CISA passed the Senate today in a 74-21 vote. The bill is fundamentally flawed due to its broad immunity clauses, vague definitions, and aggressive spying authorities. The bill now moves to a conference committee despite its inability to address problems that caused recent highly publicized computer data breaches, like unencrypted files, poor computer architecture, un-updated servers, and employees (or contractors) clicking malware links.
The conference committee between the House of Representatives and the Senate will determine the bill's final language. But no amount of changes in conference could fix the fact that CISA doesn't address the real cybersecurity problems that caused computer data breaches like Target and the U.S. Office of Personnel Management (OPM).
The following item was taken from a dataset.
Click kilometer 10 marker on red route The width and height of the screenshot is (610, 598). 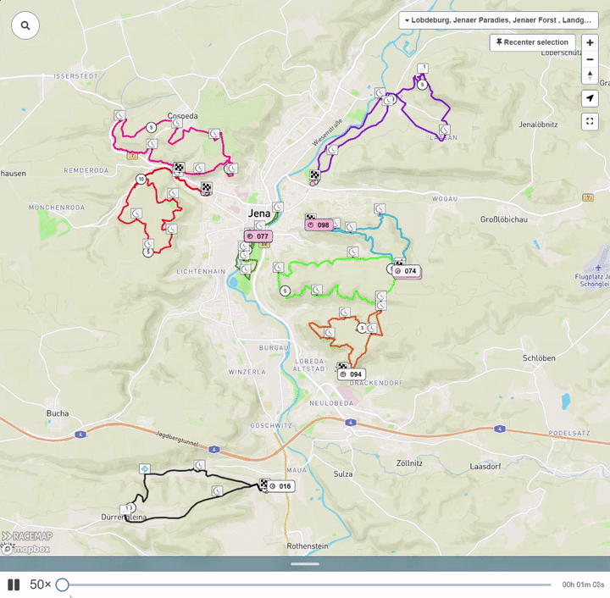pos(141,180)
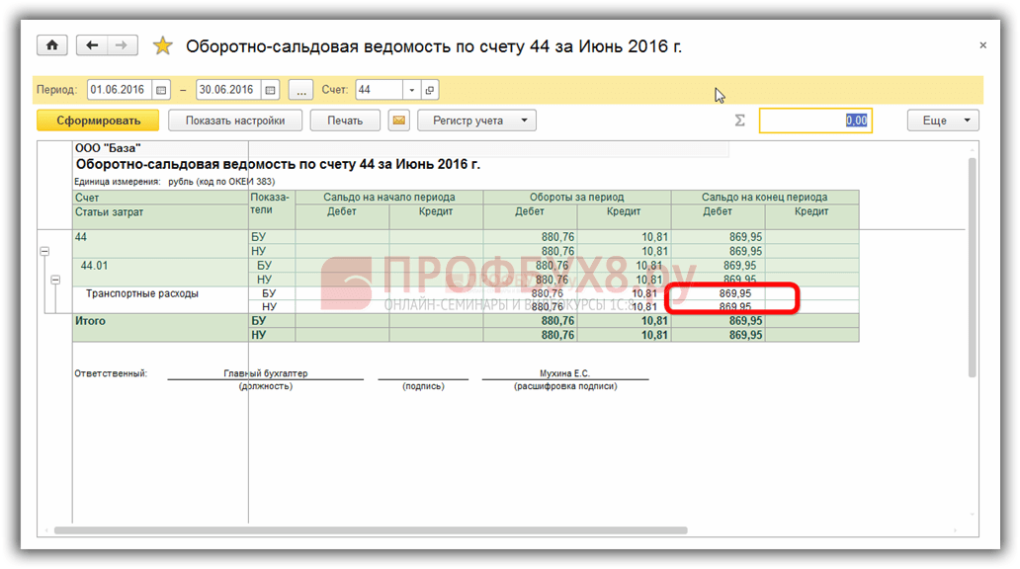1020x569 pixels.
Task: Click the sigma sum icon
Action: click(739, 121)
The passage of CISA reflects the misunderstanding many lawmakers have about technology and security. Computer security engineers were against it. Academics were against it. Technology companies, including some of Silicon Valley’s biggest like Twitter and Salesforce, were against it. Civil society organizations were against it. And constituents sent over 1 million faxes opposing CISA to Senators.
With security breaches like T-mobile, Target, and OPM becoming the norm, Congress knows it needs to do something about cybersecurity. It chose to do the wrong thing. EFF will continue to fight against the bill by urging the conference committee to incorporate pro-privacy language. And we will never stop fighting for lawmakers to either understand technology or understand when they need to listen to the people who do.